連日、急激な円高のニュースが話題となっていますが、資源の乏しい我が国においては国際的な取引は必要不可欠なものであります。

今や、国際取引は企業規模の大小を問わず盛んにおこなわれています。
そこで気をつけていただきたいのが、タックスヘイブン対策税制の適用の可否です。

タックスヘイブン対策税制とは、税負担が著しい国に子会社を設けることにより、行われる租税回避を防止するため、昭和53年に我が国において導入された制度です。
その後、幾度となく改正を繰り返し現在にいたっています。

タックスヘイブン対策税制が適用については、さまざまな判定を行いますが、ここではその一つである租税負担割合、いわゆるトリガー税率について説明したいと思います。
このトリガー税率は平成22年税制改正で25%から20%に改正されました。

トリガー税率とは、租税負担割合のことであり、我が国においてはこの割合が20%以下なら軽課税国と判断され、タックスヘイブン対策税制の適用の可能性が生じてきます。

平成4年の税制改正までは「ブラックリスト方式」により大蔵大臣(現:財務大臣)が指定した41ケ国の国または地域に限定されていましが、租税回避を完全に防止することが困難となり、より一層規制を強めるために現在の租税負担割合による判定に改正されました。

これより、自身が租税回避目的で子会社を設置し事業を行っていなくともタックスヘイブン対策税制の適用を受けることがあるということです。
平成4年改正以前ならリスト掲載国以外で取引を行っていれば、適用可能性はなかったのですが租税負担割合による判定はその国の実効税率が20%以上であったとしても、外国子会社の総所得のうち、法人税額の占める割合が20%以下であるなら軽課税国となります。

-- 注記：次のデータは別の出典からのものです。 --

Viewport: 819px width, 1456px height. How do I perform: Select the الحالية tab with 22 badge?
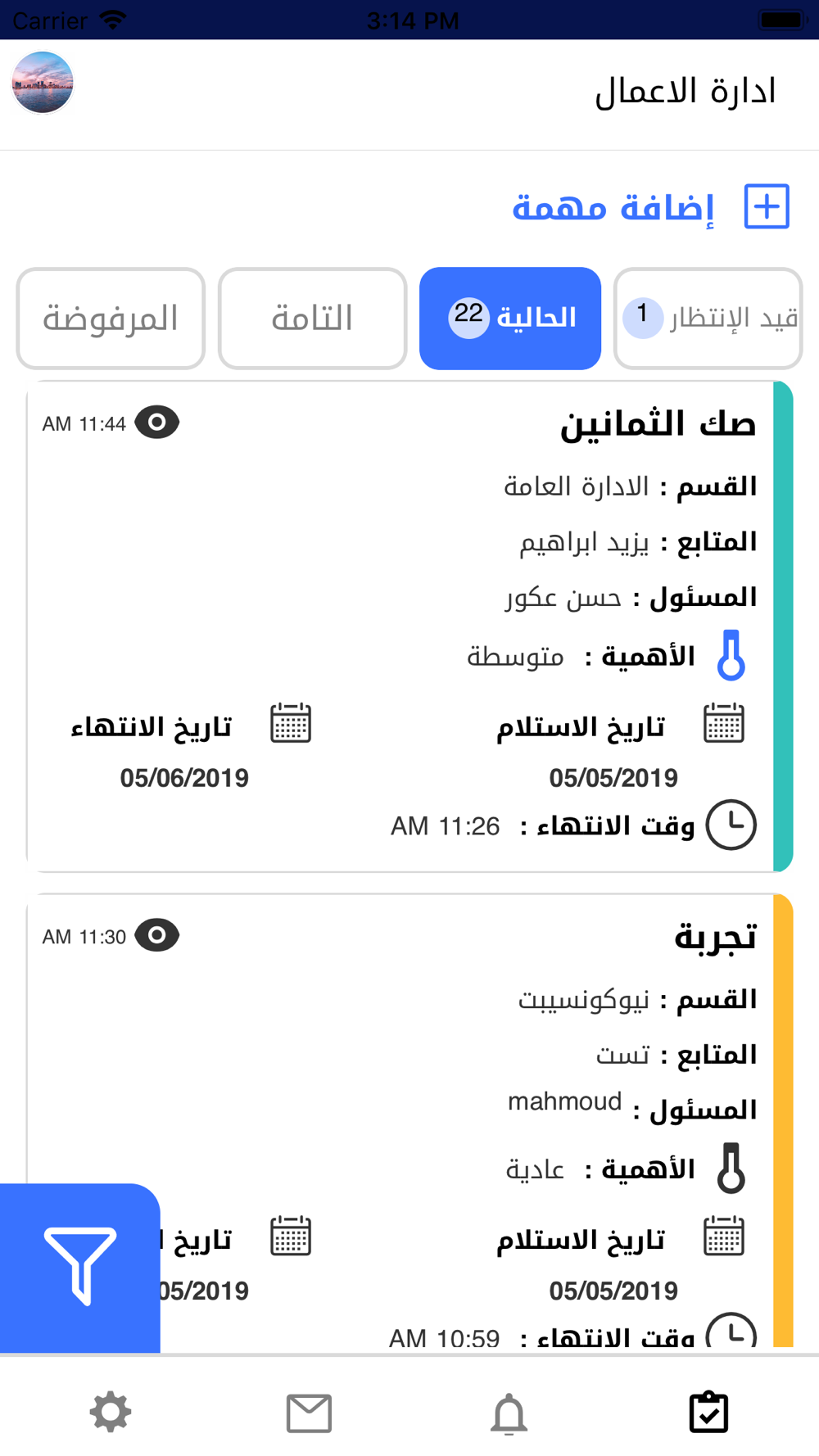coord(510,319)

諸外国においては株の譲渡によるキャピタルゲインを非課税としている場合があります。
例えば、内国法人甲社が、法人税額25%のA国において外国子会社を設立し経済的合理性のある事業を行っていたとします。
ある事業年度において、外国子会社が保有していた株を譲渡したことにより、主たる事業による利益の2倍をこえるキャピタルゲインが生じその事業年度の租税負担割合が20%以下になった場合。
(主たる事業による所得10億円×法人税率25%)÷(主たる事業10億円+非課税所得20億円)≒8.3%
つまり、A国においては法人税率25%であり、トリガー税率20%超ですが、A社の租税負担割合はトリガー税率以下であり、タックスヘイブン対策税制の適用可能性が生じてきます。

このように、外国で子会社を設立している法人が、知らず知らずに合算課税の対象となることがあるので注意が必要です。